Penulis: Rizal Al Hadqi

Malam ini seperti biasanya saya bersama seorang teman berniat minum kopi di jalan arteri Sidoarjo-Pasuruan samping tol Japanan. Satu alasan kami berangkat sebab kerisauan sepanjang hari berada di rumah. Selain itu, seminggu terakhir kami melakukan hal sama, dan hari ini kami mengulanginya teruntuk kedua kali di tempat yang sama.

Sebuah warung kopi tak sengaja kami temukan ketika kami mencari warung kopi, café dan semacamnya di daerah Gempol sekitarnya. Malam itu kami telah mencari beberapa opsi tempat minum kopi, namun alhasil sesaat setelah parkir, tiba-tiba sirine mobil polisi terdengar dari kejauhan. Sebab itu kami pun harus mencari tempat minum kopi yang lain.

Di sepanjang perjalanan mata tak lekas memejam walau waktu hampir menunjukkan pukul 12.00 WIB, mata begitu awas memandang kiri kanan untuk mencari tempat yang kami maksud. Pas disamping Tol Japanan, kami menemukan sebuah warung yang amat sangat sepi, hanya ada beberapa motor yang parkir.

Data yang Dikumpulkan:

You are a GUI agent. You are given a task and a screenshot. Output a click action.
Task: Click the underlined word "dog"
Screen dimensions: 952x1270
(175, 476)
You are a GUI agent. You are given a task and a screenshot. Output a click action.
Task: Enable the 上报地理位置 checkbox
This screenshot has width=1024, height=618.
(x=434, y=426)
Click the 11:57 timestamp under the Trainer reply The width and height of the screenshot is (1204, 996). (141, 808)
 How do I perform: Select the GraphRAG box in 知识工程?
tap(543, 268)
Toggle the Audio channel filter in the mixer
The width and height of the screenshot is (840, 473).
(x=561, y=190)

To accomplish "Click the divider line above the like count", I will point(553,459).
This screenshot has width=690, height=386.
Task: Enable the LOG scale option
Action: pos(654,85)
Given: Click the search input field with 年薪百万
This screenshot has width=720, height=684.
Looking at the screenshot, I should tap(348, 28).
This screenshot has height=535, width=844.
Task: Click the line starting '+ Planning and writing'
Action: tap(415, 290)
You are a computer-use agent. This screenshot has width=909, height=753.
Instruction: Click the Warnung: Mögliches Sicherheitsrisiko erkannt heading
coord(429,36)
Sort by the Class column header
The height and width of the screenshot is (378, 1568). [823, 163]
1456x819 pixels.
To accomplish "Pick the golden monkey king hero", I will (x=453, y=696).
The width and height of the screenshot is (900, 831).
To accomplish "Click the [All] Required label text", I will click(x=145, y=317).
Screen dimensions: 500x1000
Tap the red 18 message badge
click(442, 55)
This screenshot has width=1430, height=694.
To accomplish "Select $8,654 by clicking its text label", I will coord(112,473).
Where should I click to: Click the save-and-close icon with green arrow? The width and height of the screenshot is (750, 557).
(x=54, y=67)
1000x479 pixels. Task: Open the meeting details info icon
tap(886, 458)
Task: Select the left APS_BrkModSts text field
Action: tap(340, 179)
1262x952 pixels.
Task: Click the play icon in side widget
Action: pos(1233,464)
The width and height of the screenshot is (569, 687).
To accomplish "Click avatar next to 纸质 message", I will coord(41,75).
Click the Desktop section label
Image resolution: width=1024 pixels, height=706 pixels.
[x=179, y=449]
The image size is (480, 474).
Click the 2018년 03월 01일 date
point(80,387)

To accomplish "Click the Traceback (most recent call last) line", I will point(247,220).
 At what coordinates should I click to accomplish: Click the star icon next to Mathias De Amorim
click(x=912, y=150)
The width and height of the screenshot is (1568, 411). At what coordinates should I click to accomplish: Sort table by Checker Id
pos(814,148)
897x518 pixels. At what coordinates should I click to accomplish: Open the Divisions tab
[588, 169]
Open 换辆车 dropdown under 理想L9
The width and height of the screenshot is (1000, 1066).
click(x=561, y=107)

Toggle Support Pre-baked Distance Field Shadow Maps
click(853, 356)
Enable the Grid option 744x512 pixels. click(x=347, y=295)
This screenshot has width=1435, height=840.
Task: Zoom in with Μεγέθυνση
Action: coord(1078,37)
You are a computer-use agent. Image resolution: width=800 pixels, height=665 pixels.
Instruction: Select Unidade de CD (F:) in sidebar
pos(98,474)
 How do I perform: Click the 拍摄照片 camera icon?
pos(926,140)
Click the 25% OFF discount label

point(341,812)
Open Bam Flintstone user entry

* **Daftar Kegiatan**
• 1. Sebutkan semua nama daerah dan jalan tol yang muncul dalam cerita tentang mencari warung kopi di malam hari.
• 2. Teruskan cerita tentang mencari warung kopi di malam hari mulai dari kalimat terakhirnya.

* **Jawaban Latihan**
• 1. Sidoarjo, Pasuruan, Japanan (tol Japanan), Gempol

• 2.
Hanya ada beberapa orang yang bercengkrama dengansesamanya. Mungkin ini efek dari media yang gencar memberitakan pandemi Covid-19. Selama 1-2 Minggu setelah pemerintah mengumumkan siaga Covid-19. Kulihat Tol juga tak terlalu ramai berlalu lalang kendaraan roda empat. Pintu keluar tol juga sepi kendaraan yang mengantri untuk melakukan pembayaran tol.

Satu kopi saya pesan malam ini tanpa basa-basi, sedang temanku memilih es capucino sebagai pengisi meja. Suasana yang berbeda dibandingkan seminggu yang lalu. Saat itu suasana sangat berbeda, ramai banyak orang hingga ternyata saya pun tak kebagian kursi.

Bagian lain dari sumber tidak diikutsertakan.